→ **What you will do**
Produce a character-for-character copy of the data below.

** Listed entries follows **

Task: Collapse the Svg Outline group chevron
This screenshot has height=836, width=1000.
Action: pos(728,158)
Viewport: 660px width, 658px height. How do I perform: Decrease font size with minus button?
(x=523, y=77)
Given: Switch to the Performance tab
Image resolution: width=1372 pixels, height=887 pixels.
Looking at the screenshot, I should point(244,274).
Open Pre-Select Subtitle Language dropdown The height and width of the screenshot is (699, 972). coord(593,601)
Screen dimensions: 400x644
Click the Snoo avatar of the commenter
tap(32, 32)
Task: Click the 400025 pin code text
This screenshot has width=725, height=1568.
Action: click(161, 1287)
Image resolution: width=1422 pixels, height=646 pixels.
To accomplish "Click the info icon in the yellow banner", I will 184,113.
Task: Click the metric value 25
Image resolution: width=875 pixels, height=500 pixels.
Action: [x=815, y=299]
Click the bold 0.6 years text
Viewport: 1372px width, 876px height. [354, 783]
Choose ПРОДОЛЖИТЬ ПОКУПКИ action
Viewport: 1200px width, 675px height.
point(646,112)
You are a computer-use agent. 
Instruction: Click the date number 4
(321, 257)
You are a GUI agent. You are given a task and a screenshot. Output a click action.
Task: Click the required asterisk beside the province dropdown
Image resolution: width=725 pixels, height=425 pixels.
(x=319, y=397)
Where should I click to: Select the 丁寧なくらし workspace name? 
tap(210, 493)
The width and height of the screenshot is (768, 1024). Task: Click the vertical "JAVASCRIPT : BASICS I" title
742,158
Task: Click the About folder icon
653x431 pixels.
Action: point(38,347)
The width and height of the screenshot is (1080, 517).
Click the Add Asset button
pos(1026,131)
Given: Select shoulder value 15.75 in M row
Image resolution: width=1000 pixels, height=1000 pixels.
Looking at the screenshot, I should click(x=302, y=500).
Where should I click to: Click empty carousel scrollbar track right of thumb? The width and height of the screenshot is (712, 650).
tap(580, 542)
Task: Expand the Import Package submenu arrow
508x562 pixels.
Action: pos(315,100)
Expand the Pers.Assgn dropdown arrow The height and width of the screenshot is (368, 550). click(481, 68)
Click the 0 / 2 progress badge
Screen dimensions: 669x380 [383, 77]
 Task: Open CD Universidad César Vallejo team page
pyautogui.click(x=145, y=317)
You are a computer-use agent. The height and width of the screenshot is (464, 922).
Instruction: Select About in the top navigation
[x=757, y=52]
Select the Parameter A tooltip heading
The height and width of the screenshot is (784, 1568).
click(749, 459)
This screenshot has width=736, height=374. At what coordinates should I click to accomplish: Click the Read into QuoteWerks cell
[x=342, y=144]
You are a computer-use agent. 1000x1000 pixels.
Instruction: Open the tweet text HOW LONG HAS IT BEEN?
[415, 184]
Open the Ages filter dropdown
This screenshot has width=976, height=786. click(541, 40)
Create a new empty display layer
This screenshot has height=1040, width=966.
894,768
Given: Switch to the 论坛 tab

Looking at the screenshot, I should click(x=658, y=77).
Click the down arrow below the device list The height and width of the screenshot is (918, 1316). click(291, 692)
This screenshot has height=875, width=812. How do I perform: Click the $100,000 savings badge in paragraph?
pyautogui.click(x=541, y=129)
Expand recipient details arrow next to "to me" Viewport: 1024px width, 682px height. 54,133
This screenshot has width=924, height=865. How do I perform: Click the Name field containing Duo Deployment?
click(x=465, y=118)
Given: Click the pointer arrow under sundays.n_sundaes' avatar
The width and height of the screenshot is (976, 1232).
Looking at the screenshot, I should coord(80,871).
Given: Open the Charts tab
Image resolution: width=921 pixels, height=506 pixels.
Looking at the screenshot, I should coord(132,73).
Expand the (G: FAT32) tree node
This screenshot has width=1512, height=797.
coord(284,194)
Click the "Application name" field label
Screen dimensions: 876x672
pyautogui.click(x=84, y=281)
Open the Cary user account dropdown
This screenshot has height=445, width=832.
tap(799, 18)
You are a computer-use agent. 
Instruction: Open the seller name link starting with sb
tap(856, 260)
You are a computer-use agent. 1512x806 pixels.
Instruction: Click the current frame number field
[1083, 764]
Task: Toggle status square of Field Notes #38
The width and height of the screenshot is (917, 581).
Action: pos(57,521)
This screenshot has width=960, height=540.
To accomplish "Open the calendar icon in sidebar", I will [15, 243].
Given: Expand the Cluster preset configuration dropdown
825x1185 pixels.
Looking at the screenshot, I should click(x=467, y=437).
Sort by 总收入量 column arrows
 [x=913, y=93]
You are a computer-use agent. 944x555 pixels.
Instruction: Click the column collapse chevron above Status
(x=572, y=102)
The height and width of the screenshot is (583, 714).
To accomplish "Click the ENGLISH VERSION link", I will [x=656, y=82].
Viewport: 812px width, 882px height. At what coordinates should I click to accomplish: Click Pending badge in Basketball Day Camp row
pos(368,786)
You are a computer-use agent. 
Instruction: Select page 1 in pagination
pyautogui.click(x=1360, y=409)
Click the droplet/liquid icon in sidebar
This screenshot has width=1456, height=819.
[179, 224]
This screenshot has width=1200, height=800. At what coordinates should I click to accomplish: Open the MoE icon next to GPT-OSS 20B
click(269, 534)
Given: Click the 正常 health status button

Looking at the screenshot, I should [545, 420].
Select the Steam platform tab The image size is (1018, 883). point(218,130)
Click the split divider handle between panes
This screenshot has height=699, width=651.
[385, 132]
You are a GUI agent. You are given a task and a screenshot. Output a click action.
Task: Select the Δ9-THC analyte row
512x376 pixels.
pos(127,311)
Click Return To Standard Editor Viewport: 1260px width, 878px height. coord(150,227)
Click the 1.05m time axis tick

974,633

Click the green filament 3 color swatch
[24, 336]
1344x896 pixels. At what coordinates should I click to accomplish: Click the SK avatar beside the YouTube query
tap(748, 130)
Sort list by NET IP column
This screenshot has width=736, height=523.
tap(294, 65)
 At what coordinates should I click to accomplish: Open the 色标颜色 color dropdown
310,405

** End of Listed entries **

→ **Finished exercise**
Task: Collapse the Svg Outline group chevron
This screenshot has height=836, width=1000.
Action: pos(728,158)
Viewport: 660px width, 658px height. How do I perform: Decrease font size with minus button?
(x=523, y=77)
Given: Switch to the Performance tab
Image resolution: width=1372 pixels, height=887 pixels.
Looking at the screenshot, I should point(244,274).
Open Pre-Select Subtitle Language dropdown The height and width of the screenshot is (699, 972). coord(593,601)
Screen dimensions: 400x644
Click the Snoo avatar of the commenter
tap(32, 32)
Task: Click the 400025 pin code text
This screenshot has width=725, height=1568.
Action: click(161, 1287)
Image resolution: width=1422 pixels, height=646 pixels.
To accomplish "Click the info icon in the yellow banner", I will 184,113.
Task: Click the metric value 25
Image resolution: width=875 pixels, height=500 pixels.
Action: [x=815, y=299]
Click the bold 0.6 years text
Viewport: 1372px width, 876px height. [354, 783]
Choose ПРОДОЛЖИТЬ ПОКУПКИ action
Viewport: 1200px width, 675px height.
point(646,112)
You are a computer-use agent. 
Instruction: Click the date number 4
(321, 257)
You are a GUI agent. You are given a task and a screenshot. Output a click action.
Task: Click the required asterisk beside the province dropdown
Image resolution: width=725 pixels, height=425 pixels.
(x=319, y=397)
Where should I click to: Select the 丁寧なくらし workspace name? 
tap(210, 493)
The width and height of the screenshot is (768, 1024). Task: Click the vertical "JAVASCRIPT : BASICS I" title
742,158
Task: Click the About folder icon
653x431 pixels.
Action: point(38,347)
The width and height of the screenshot is (1080, 517).
Click the Add Asset button
pos(1026,131)
Given: Select shoulder value 15.75 in M row
Image resolution: width=1000 pixels, height=1000 pixels.
Looking at the screenshot, I should click(x=302, y=500).
Where should I click to: Click empty carousel scrollbar track right of thumb? The width and height of the screenshot is (712, 650).
tap(580, 542)
Task: Expand the Import Package submenu arrow
508x562 pixels.
Action: pos(315,100)
Expand the Pers.Assgn dropdown arrow The height and width of the screenshot is (368, 550). click(481, 68)
Click the 0 / 2 progress badge
Screen dimensions: 669x380 [383, 77]
 Task: Open CD Universidad César Vallejo team page
pyautogui.click(x=145, y=317)
You are a computer-use agent. The height and width of the screenshot is (464, 922).
Instruction: Select About in the top navigation
[x=757, y=52]
Select the Parameter A tooltip heading
The height and width of the screenshot is (784, 1568).
click(749, 459)
This screenshot has width=736, height=374. At what coordinates should I click to accomplish: Click the Read into QuoteWerks cell
[x=342, y=144]
You are a computer-use agent. 1000x1000 pixels.
Instruction: Open the tweet text HOW LONG HAS IT BEEN?
[415, 184]
Open the Ages filter dropdown
This screenshot has width=976, height=786. click(541, 40)
Create a new empty display layer
This screenshot has height=1040, width=966.
894,768
Given: Switch to the 论坛 tab

Looking at the screenshot, I should click(x=658, y=77).
Click the down arrow below the device list The height and width of the screenshot is (918, 1316). click(291, 692)
This screenshot has height=875, width=812. How do I perform: Click the $100,000 savings badge in paragraph?
pyautogui.click(x=541, y=129)
Expand recipient details arrow next to "to me" Viewport: 1024px width, 682px height. 54,133
This screenshot has width=924, height=865. How do I perform: Click the Name field containing Duo Deployment?
click(x=465, y=118)
Given: Click the pointer arrow under sundays.n_sundaes' avatar
The width and height of the screenshot is (976, 1232).
Looking at the screenshot, I should coord(80,871).
Given: Open the Charts tab
Image resolution: width=921 pixels, height=506 pixels.
Looking at the screenshot, I should coord(132,73).
Expand the (G: FAT32) tree node
This screenshot has width=1512, height=797.
coord(284,194)
Click the "Application name" field label
Screen dimensions: 876x672
pyautogui.click(x=84, y=281)
Open the Cary user account dropdown
This screenshot has height=445, width=832.
tap(799, 18)
You are a computer-use agent. 
Instruction: Open the seller name link starting with sb
tap(856, 260)
You are a computer-use agent. 1512x806 pixels.
Instruction: Click the current frame number field
[1083, 764]
Task: Toggle status square of Field Notes #38
The width and height of the screenshot is (917, 581).
Action: pos(57,521)
This screenshot has width=960, height=540.
To accomplish "Open the calendar icon in sidebar", I will [15, 243].
Given: Expand the Cluster preset configuration dropdown
825x1185 pixels.
Looking at the screenshot, I should click(x=467, y=437).
Sort by 总收入量 column arrows
 [x=913, y=93]
You are a computer-use agent. 944x555 pixels.
Instruction: Click the column collapse chevron above Status
(x=572, y=102)
The height and width of the screenshot is (583, 714).
To accomplish "Click the ENGLISH VERSION link", I will [x=656, y=82].
Viewport: 812px width, 882px height. At what coordinates should I click to accomplish: Click Pending badge in Basketball Day Camp row
pos(368,786)
You are a computer-use agent. 
Instruction: Select page 1 in pagination
pyautogui.click(x=1360, y=409)
Click the droplet/liquid icon in sidebar
This screenshot has width=1456, height=819.
[179, 224]
This screenshot has width=1200, height=800. At what coordinates should I click to accomplish: Open the MoE icon next to GPT-OSS 20B
click(269, 534)
Given: Click the 正常 health status button

Looking at the screenshot, I should [545, 420].
Select the Steam platform tab The image size is (1018, 883). point(218,130)
Click the split divider handle between panes
This screenshot has height=699, width=651.
[385, 132]
You are a GUI agent. You are given a task and a screenshot. Output a click action.
Task: Select the Δ9-THC analyte row
512x376 pixels.
pos(127,311)
Click Return To Standard Editor Viewport: 1260px width, 878px height. coord(150,227)
Click the 1.05m time axis tick

974,633

Click the green filament 3 color swatch
[24, 336]
1344x896 pixels. At what coordinates should I click to accomplish: Click the SK avatar beside the YouTube query
tap(748, 130)
Sort list by NET IP column
This screenshot has width=736, height=523.
tap(294, 65)
 At what coordinates should I click to accomplish: Open the 色标颜色 color dropdown
310,405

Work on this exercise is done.